WTF. My facebook page has been full of women posting the colours of the bras they are currently wearing. I mean come on! This is bloody unfair. When I asked "excuse pliss sweetie, what colour bra you are wearings?" all I got was one tight slap from girl and a lathi up my you know what from friendly neighborhood policewaala. So that resulted in me being black and blue. Now same "sweeties" are revealing the same bleddy information to all and sundry. Wot it is!!
While recovering from said beating in hospital a very kind young lady in next gurney informed me...well not me, she was telling someone over her posh new droid phone all this while I shamelessly eavesdropped. Apparently 'tis all "in aid of breast cancer" it seems.Before you ask me how publicizing the colour of one's bra is going to help fight breast cancer let me abuse you for being an ignoramus. Do you not know that publicizing one's bra colour will help by...err..err..umm. well. hang on. What is the blooming hurry men?
Anyhow. Changing the subject quickly. I feel women should go one step ahead. They should next post measurements also. Now that would be fun. Those that are economists can have fun calculating the "inflation" of those "figures".Fun with SPSS.
Seriously but, breast cancer is a serious issue. There are several websites that urge people, well mostly those of the female persuasion to carry out self exams such as this one
Well if you do not want to do a self exam, get on public transport in India, and several exams will be done for you free of cost, but results might not be reported in a satisfactory manner.
Men get breast cancer too apparently*, how do we support breast cancer- I meant spreading awareness about it not support it like, oh its an awesome thing everyone should get it at least once (I've had it 5 times myself) Do we go out to the victoria's secret shoroom and pick one up, wear it and then declare to the world on facebook? It will lead to a lot more entertainment.
Now we shall move on to another topic of importance. Testicular and prostate cancer.
Now I suggest that in support of these we should openly declare the colour of our underwear. For instance, tomorrow I will go to the gym wearing a jockstrap that used to be grey in colour, but is not due to various factors (which we shall not mention here,being too numerous and embarrassing to enumerate here)are now of an indeterminate colour that is neither dark nor light.
Comeon men it is time to rally around. It is possible to live without breasts, but think about living without your bollocks...Whassat? You aren't a villager? You don't drive bullocks? What do you drive then a Skoda - LAURA?
That is one interestingly named car, leads to many akward sitations
Memsahib to driver.
M: Driver, Laura nikalo.
Driver: Jo hukum memsahib.
Now that you have recovered from the gut wrenching caused by the thought of living without cojones, let me remind you of it again. What would you do for recreation when watching Shakeela films eh? You will have to donate your porn collection. Your mums will wonder why your showers are so short all of a sudden.
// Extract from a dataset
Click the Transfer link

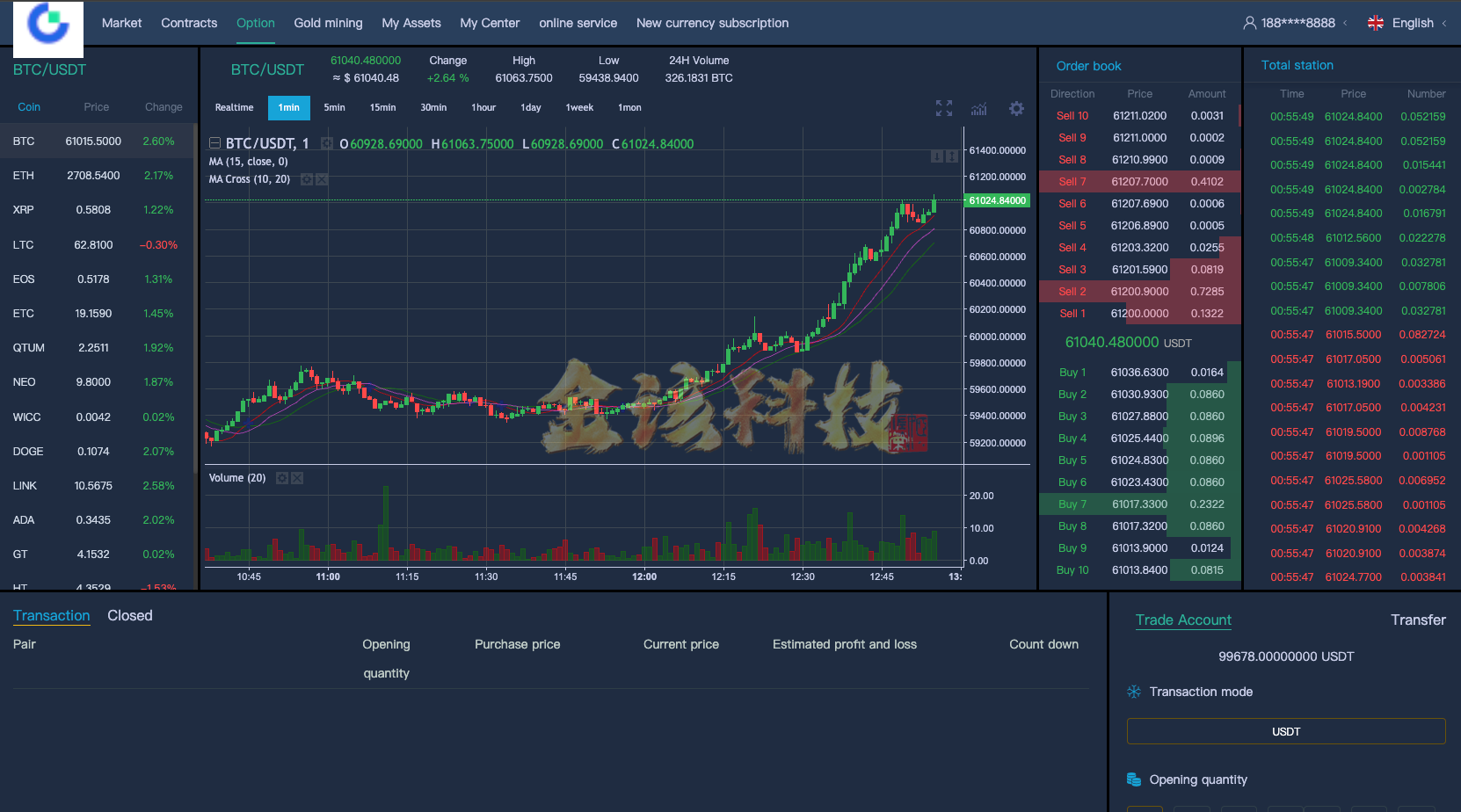1417,620
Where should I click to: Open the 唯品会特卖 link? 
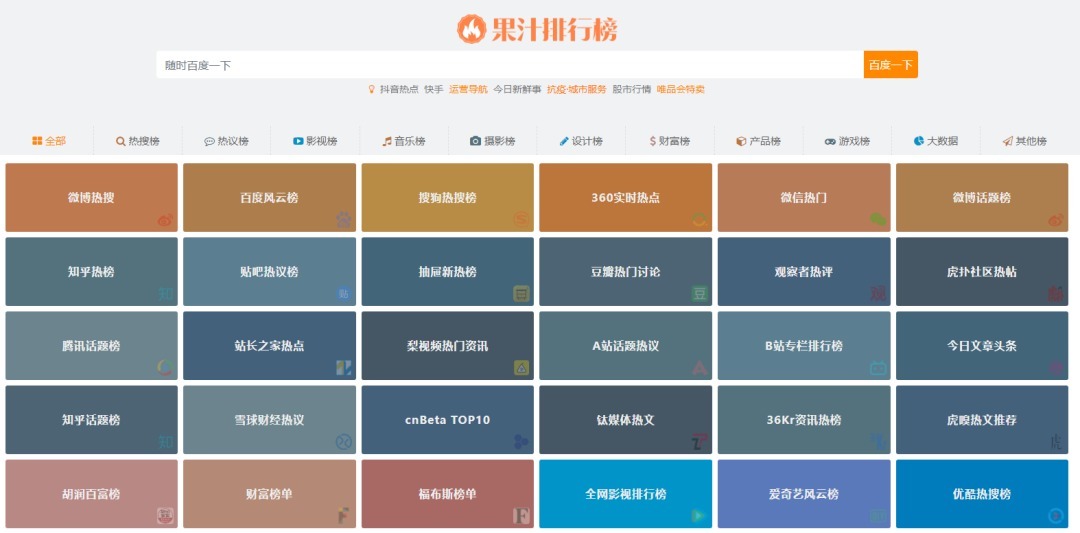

On the other hand, there would be no wars, fights, rapes and such likes -But that is no fun.
So join me in this important cause. Please announce the colour of said piece of undergarment on facebook status, if you prefer going Au naturel, then please mention.
* For men, the lifetime risk of getting breast cancer is about 1/10th of 1% (1 in 1,000). (American Cancer Soc.)
Ok I know that is not a standard format for citation, but you aren't my advisor, so I don't really care...at least I hope you aren't. If you are reading this Dr A, this is not me, it is someone else?